>> Start Excerpted passage

How to crack passwords with Hashcat

sc015020
5 min readOct 30, 2019

In this post, the popular password cracker Hashcat is explained.

Besides the most know password cracker John the Ripper (JtR), there exists also another very powerful tool called Hashcat. Hashcat is already installed on Kali Linux (pentester’s favorite OS) but can also be downloaded and run on any Linux and Windows machine. Support is provided for both the usage of CPU and GPU-based cracking which makes it generally faster than JtR, and it also supports much more hash types. The disadvantages of Hascat are that it has a less user-friendly command-line interface and the absence of the capability to autodetect the hash type.

Password hashes

Password login is the default authentication mechanism. Passwords are normally not stored in plain text, instead, they are stored in hashed format. Whenever a user tries to log in, the entered password is hashed and compared to the stored hash value for authentication. For example, in case the system makes use of the MD5 hash function, the password ‘secret’ would be hashed and the resulting hash value would be saved in passwd_file.txt as shown:

Save the hashed value of the password ‘secret’ in a text file

Password cracking

Password cracking is an iterative process in which a word is selected from a wordlist as a possible password, after which the computed hash value of this selected word is compared with the password hash. This iterative process is repeated until a match is found.

Before we can run Hashcat to crack the password, we need to find the number that specifies the hash type MD5 we used above. Searching on Google is the easiest manner, but you could also use the following command to find this number.

The number ‘0’ belongs to MD5 hash type

We run Hashcat with the following command and specify the hash type with option -m [hash_type_num] and choose dictionary attack mode -a [attack_mode_num]and filename with the hashed password we created and finally the wordlist.

hashcat -a [attack_mode] -m [hash_type_num] [hash_in] [wordlist_in]hashcat -a 0 -m 0 ~/passwd_file.txt /usr/share/john/password.lst --force

This results in the following output with the cracked password.

Hashcat output with the cracked password

Hashcat found that the hash value stored in the file belonged to the password ‘secret’. In the screenshot above, we see in the red rectangular the hashed value and the recovered password that Hashcat successfully cracked the password in dictionary attack mode using John the Rippers’ default wordlist file password.lst.

>> End Excerpted passage

#### [Tasks]
A. In the Hashcat tutorial, which number identifies the MD5 hash type?
B. Write the next passage of the Hashcat tutorial, picking up after its final sentence.
The material that follows comes from a separate source.

>> Start Supplied data

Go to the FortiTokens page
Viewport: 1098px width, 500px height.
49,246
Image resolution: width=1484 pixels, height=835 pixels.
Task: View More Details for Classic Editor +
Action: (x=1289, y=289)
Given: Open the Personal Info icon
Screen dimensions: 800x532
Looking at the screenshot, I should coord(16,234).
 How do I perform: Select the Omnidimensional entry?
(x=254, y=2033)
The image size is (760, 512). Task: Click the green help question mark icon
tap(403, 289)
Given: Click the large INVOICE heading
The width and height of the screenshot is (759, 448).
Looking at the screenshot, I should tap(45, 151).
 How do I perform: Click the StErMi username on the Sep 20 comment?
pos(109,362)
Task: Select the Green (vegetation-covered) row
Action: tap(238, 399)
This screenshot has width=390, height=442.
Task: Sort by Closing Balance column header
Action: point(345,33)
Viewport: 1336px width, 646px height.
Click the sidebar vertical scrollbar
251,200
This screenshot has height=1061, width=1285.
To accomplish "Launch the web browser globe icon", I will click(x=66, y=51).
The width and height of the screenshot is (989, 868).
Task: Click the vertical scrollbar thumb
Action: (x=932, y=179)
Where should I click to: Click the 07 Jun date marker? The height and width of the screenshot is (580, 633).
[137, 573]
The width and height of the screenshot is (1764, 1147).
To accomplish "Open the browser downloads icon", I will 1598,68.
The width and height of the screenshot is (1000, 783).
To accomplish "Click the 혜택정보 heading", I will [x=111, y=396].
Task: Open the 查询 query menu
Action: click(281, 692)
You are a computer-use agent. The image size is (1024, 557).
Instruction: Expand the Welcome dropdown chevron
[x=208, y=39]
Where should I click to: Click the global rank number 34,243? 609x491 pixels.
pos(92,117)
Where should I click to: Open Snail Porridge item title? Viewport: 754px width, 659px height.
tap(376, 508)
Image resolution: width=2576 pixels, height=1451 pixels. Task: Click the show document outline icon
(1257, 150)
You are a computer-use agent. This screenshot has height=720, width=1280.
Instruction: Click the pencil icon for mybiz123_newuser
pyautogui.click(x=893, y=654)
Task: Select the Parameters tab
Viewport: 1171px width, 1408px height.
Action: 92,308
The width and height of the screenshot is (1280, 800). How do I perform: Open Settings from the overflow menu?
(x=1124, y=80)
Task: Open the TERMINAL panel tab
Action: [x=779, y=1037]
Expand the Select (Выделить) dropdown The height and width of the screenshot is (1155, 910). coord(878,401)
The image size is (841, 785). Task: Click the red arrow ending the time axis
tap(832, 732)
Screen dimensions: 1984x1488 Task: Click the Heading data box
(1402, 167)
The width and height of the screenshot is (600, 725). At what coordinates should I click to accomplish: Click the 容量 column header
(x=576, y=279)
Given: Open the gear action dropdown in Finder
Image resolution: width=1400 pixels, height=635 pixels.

>> End Supplied data

#### [Answers to the tasks]
A. The number 0 identifies the MD5 hash type.

B.
Modes of cracking
Similar to JtR, Hashcat also has different attack modes that need to be specified in the command after -a [attack_mode_num]when running Hashcat. In the previous example, we used Straight attack mode for a dictionary attack with a wordlist. It is also possible to add mangling rules by adding -r [mangling_rule_file] to mangle the specified wordlist. This approach with rule-based attack requires that the attacker has some idea how the password is likely constructed.

- [ Attack Modes ] -

# | Mode
===+======
0 | Straight
1 | Combination
3 | Brute-force
6 | Hybrid Wordlist + Mask
7 | Hybrid Mask + Wordlist
Available attack modes in Hashcat

Straight attack mode [0] is also known as dictionary or wordlist attack. Hashcat tries each password in the wordlist.

Combination attack mode [1] in Hascat creates a new password list from a wordlist by appending each word in the wordlist with another word in the wordlist. For example, Hashcat generates from a wordlist consisting of only 3 words a password list of 9 new password combinations.

Bruteforce attack mode [3] tries all combinations of the specified character set and password length.

Hybrid attacks are a sort of Combination attack mode, whereby a word from a wordlist is combined (appended or pre-appended) with a word from Brute-Force keyspace.

- [ Built-in Charsets ] -

? | Charset
===+=========
l | abcdefghijklmnopqrstuvwxyz
u | ABCDEFGHIJKLMNOPQRSTUVWXYZ
d | 0123456789
h | 0123456789abcdef
H | 0123456789ABCDEF
s | !"#$%&'()*+,-./:;<=>?@[\]^_`{|}~
a | ?l?u?d?s
b | 0x00 - 0xff

Mask for to brute force all possible passwords which start with uppercase, followed by five lowercase letters and end with a symbol

?u?l?l?l?l?l?s 

Hybrid Wordlist + Mask attack mode [6]. Mask attack results in a small number of combinations than the brute force attack. Actually, it is a subset knowing behavioral choices humans make, like uppercase character only in the first position.

The following example is words from the wordlist appended with 4 numerical characters in a possible password like ‘secret1234’.

... -a 6 wordlist.txt ?d?d?d?dhashcat -m 0 -r rules/best64.rule captured.txt /usr/share/john/password.lst --force

Hybrid Mask + Wordlist attack mode [7]

The following example is a word from the wordlist pre-appended with 4 numerical characters in a possible password like ‘1234secret’.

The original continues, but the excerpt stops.